Sunday, December 18, 2005

Farewell Terry Lane

Terry Lane, the presenter of the National Interest (who, EoR is sad to relate, has announced his retirement) was interviewed by Geraldine Doogue on ABC Radio National on the 17th of December (listen online at www.abc.net.au).

Terry, who describes himself as a Marxist-Depressive (EoR can sympathise with this) was a clergyman who became a broadcaster and, along the way, an atheist.

During his interview he related how interviewing David Attenborough and Richard Dawkins had a profound effect on him, but he also told a tale from his clergyman student days which obviously had a deep and longlasting effect as well.

In the early 1960s the students were taken to the local mental hospital, presumably to broaden their worldly experiences (speaking as one who also once toured a mental hospital as part of his work, including the closed wards, EoR can understand how profound and shocking this experience can be).

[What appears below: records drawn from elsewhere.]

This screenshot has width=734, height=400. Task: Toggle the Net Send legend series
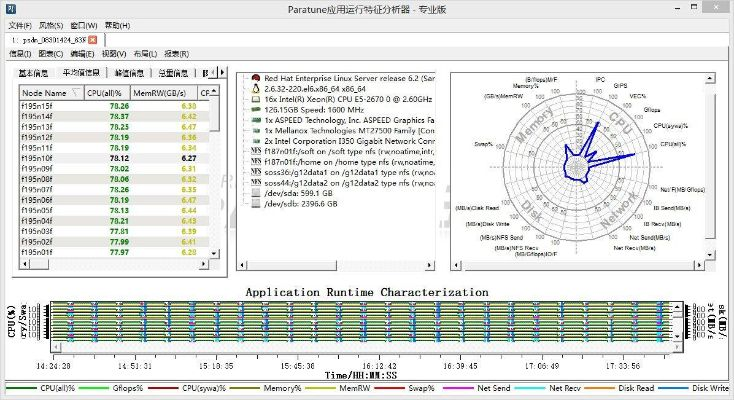(493, 388)
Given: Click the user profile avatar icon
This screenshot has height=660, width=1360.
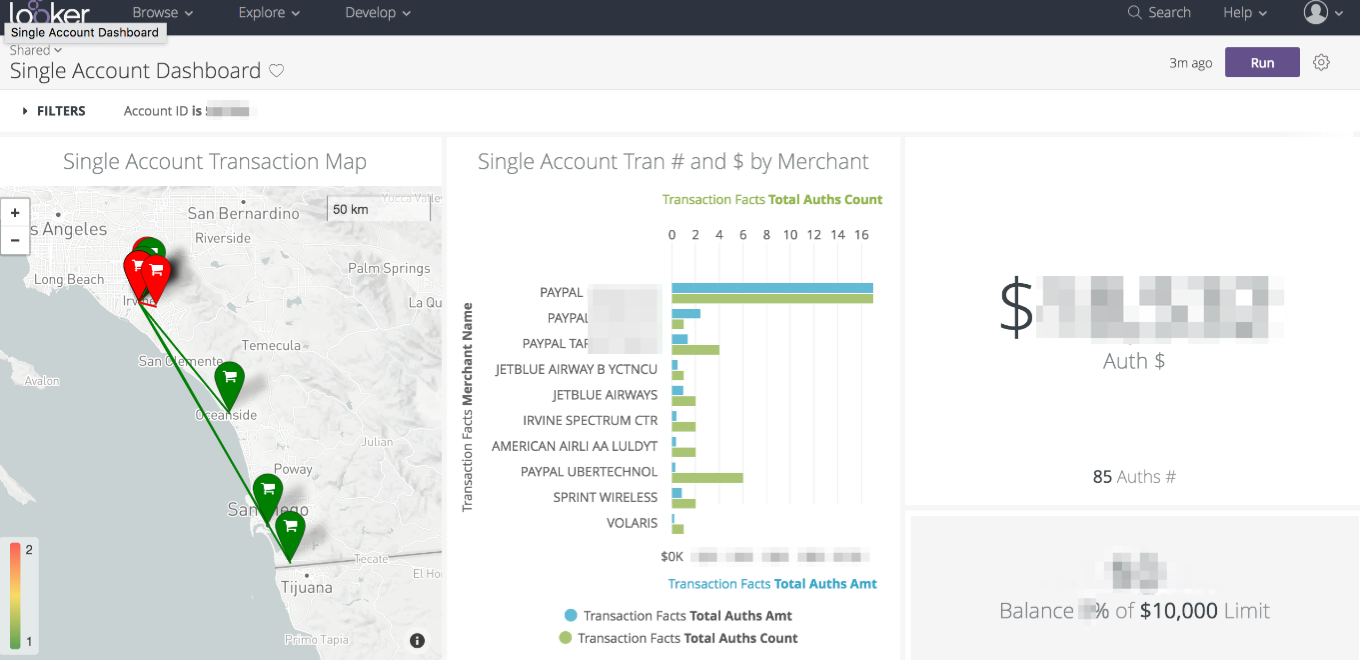Looking at the screenshot, I should click(1315, 13).
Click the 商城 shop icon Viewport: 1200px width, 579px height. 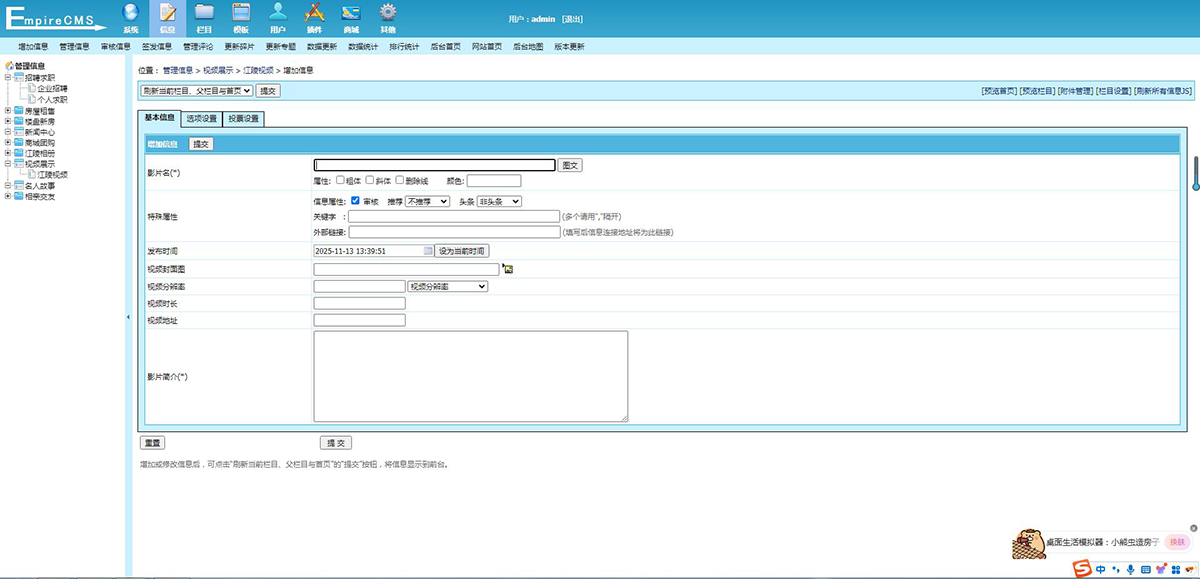pyautogui.click(x=350, y=13)
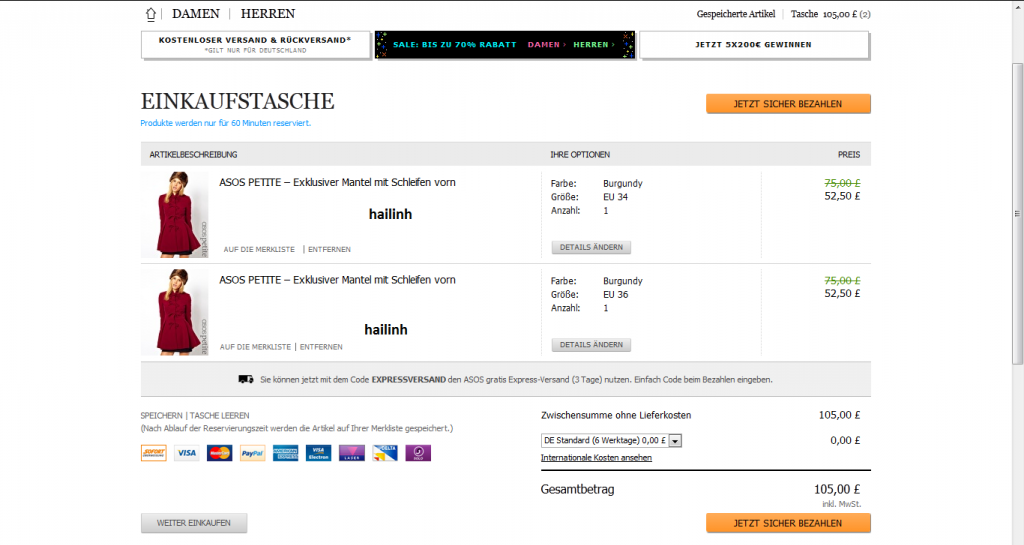Click the PayPal payment icon
Viewport: 1024px width, 545px height.
(x=252, y=453)

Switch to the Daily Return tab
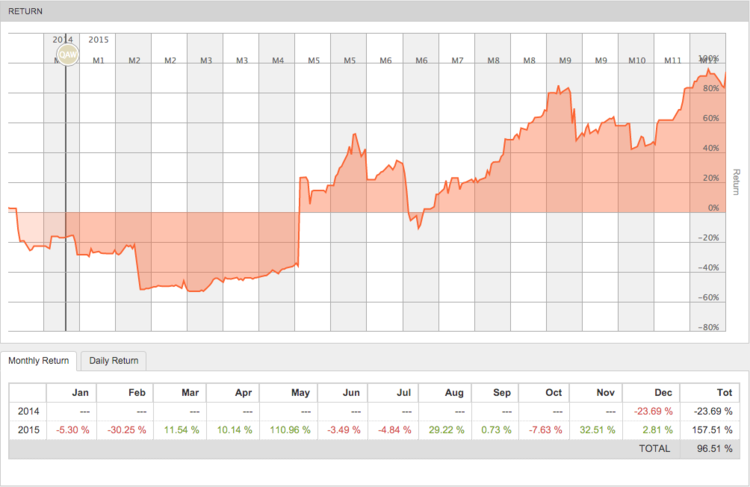click(113, 361)
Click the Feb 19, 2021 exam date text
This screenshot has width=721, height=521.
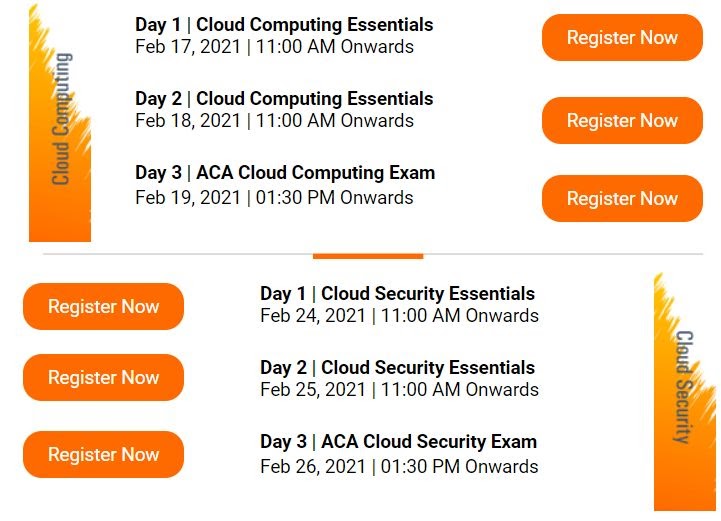(188, 198)
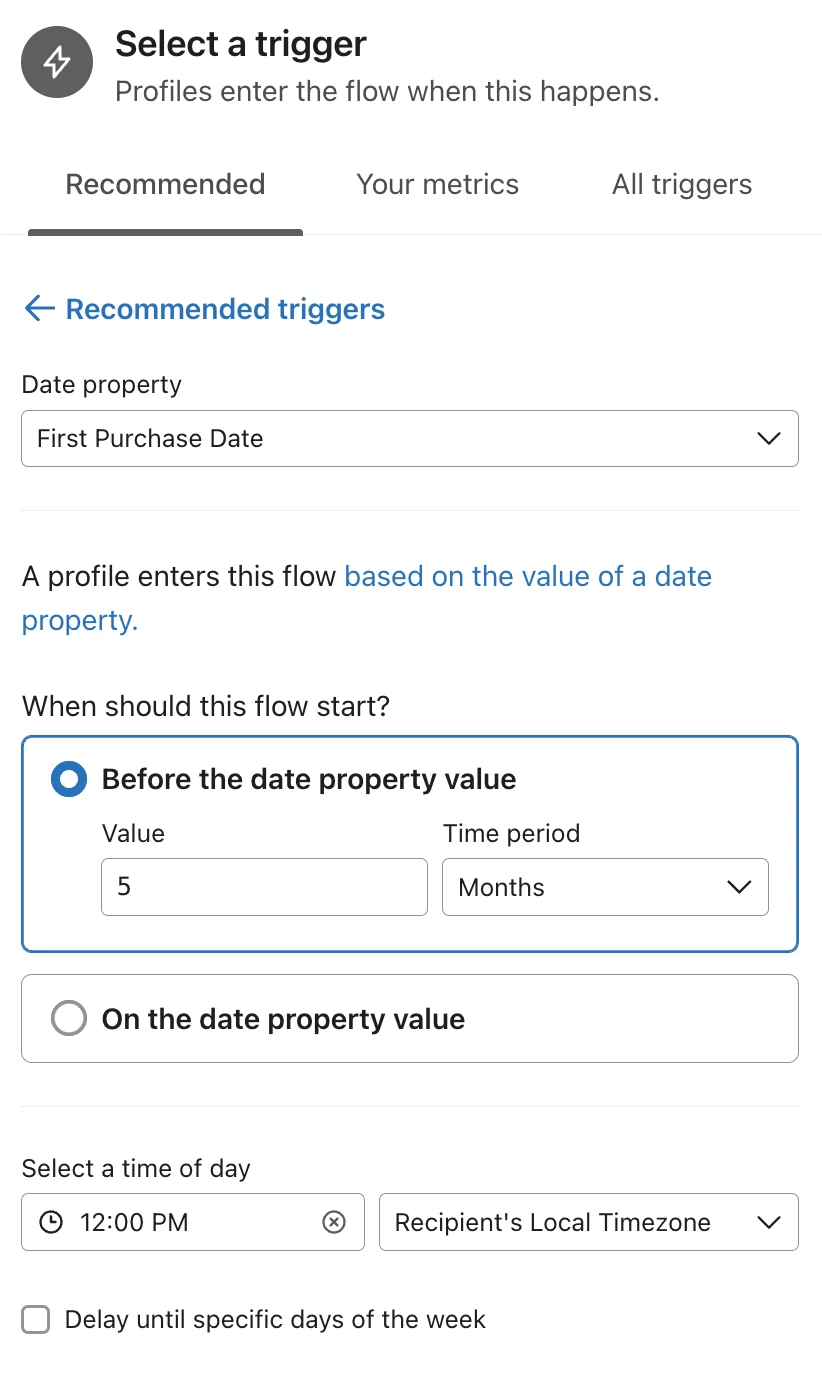Image resolution: width=822 pixels, height=1384 pixels.
Task: Enable Delay until specific days checkbox
Action: [x=36, y=1319]
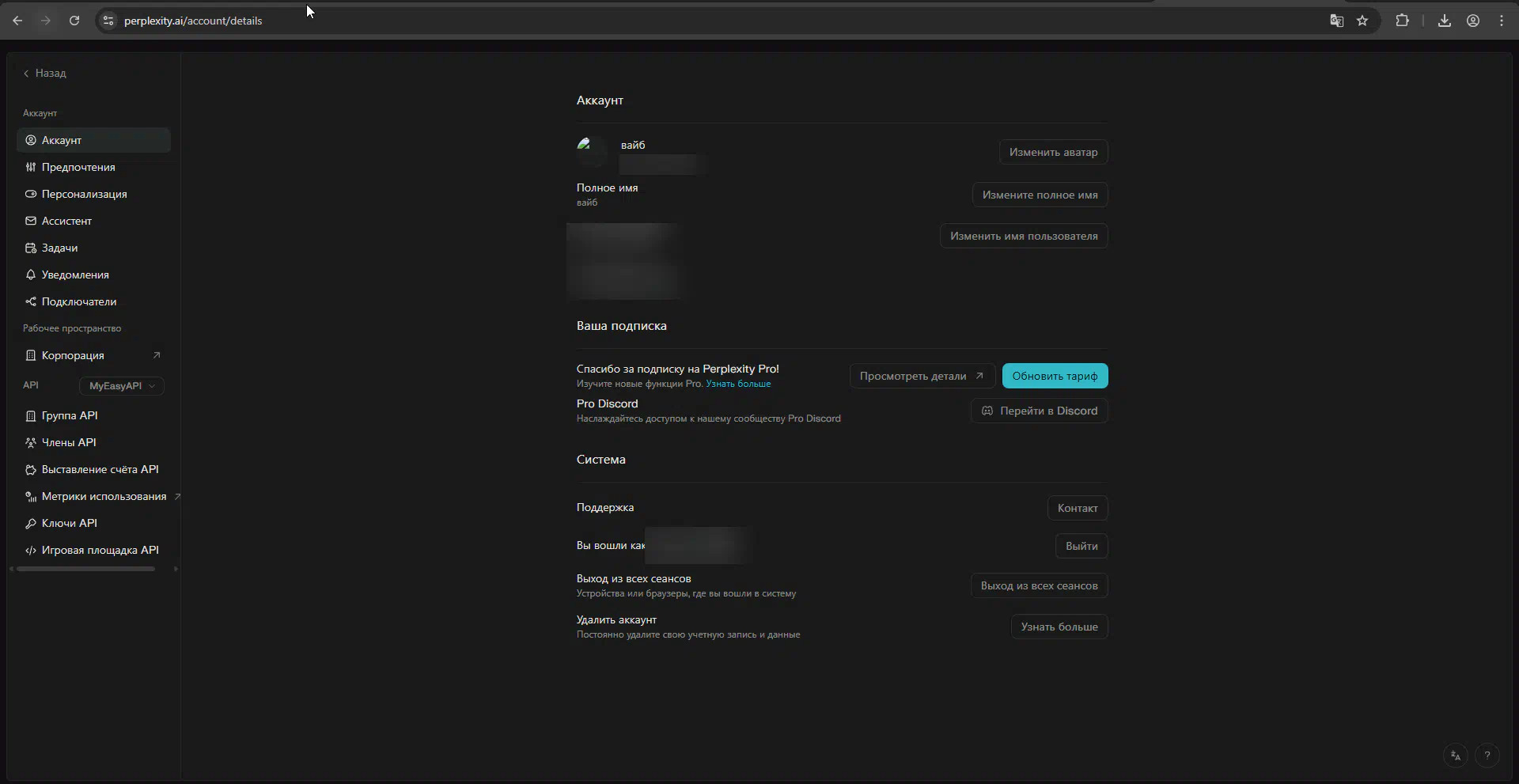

They were shown a ward of hydrocephalic children, deformed, able to communicate only minimally with squeaks, and who needed constant and total care.

Later, a doctor asked them if they still believed in a god. Terry pointed out that the fundamentalist students immediately answered that the disabled children existed so that others could show their compassion. Terry was not so quick to answer and, eventually, came to the conclusion that no sort of beneficent god could create such suffering simply so other people could show how 'good' they were (of course, this doesn't necessarily exclude a malevolent or deranged god, but then we're getting into gnostic issues).

The fundamentalist answer also shows what's wrong with fundamentalism (be it religious, alternative or whatever). There's no room for thought, doubt, or, most importantly there is no room for growth, development and change. Ideas are fixed and immutable, be they right, wrong, or completely inappropriate.